= TASK PROMPT =
In the clock teardown text, how many screws secure the face to the circuit board, and what type are they?
==== DOCUMENT EXTRACT
Please excuse the low quality of some of the pictures.  I had to try to use fairly high compression to keep the size of this site under control. Please be helpful and send comments here.

Go to part: 1,2,3,4,5,6,7,8,9,10,11

Part 10:  Tick Tock

Generally speaking, the clock was probably about the cleanest part of the whole thing.  It really was mostly just dusty.

There are two holes on the top and bottom of the clock.  It is plainly obvious that there are plastic fingers in there holding the face on.  Simply push an awl or something point in while pull on the face, and it will pop off.

There are 4 hex head screws holding the face onto the circuit board.  Just remove them and the face comes free.

Just a little cleaning a reassembly to go.

Now I know that there are the red plastic faces that you can get on Ebay.  However, the red plastic screen is sandwiched between two black plastic panels and head welded in place.  You would have to break those welds to replace the face.  It's far easier just to do a little polishing on it.

So on to testing.  Below is the pin out for the clock wiring harness connector.

You CAN test it with a 9v battery but the display is a little faint.  It's better to test it with a full 12v power source.  You de-pin the black wire and connect that to ground.  De-pin the White/Purple Stripe and the Light Blue/White Stripe wires and those go to 12v.  So you only need 3 wires to test the clock.

Pro-tip:  Computer power supplies put out 12v (and 5v).  I have one I salvaged from a computer a long time ago.  It's screwed onto the side of my garage.  I flip a switch, it powers up and I can test any 12v automotive device I need to.
========
==== SOURCE DATA
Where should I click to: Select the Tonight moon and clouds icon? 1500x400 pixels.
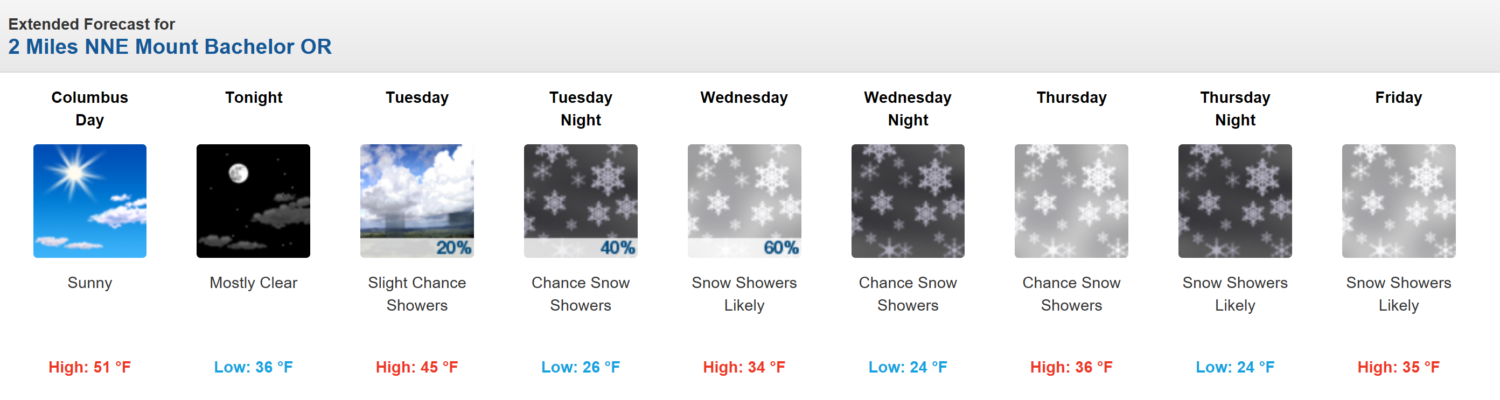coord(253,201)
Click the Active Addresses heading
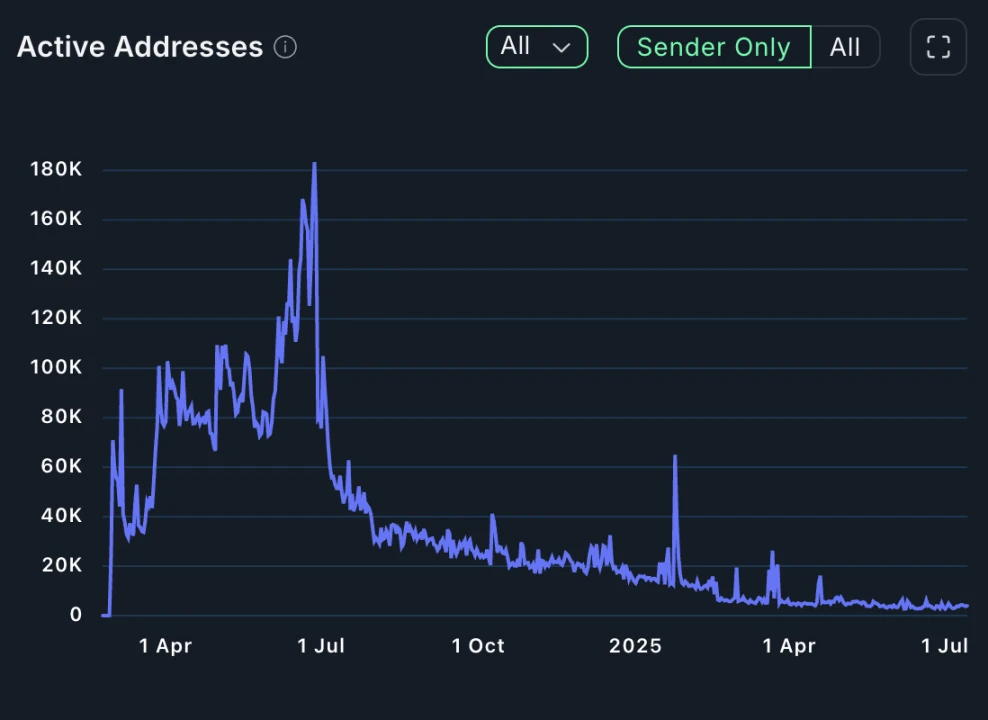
========
= REPLY =
Four hex head screws.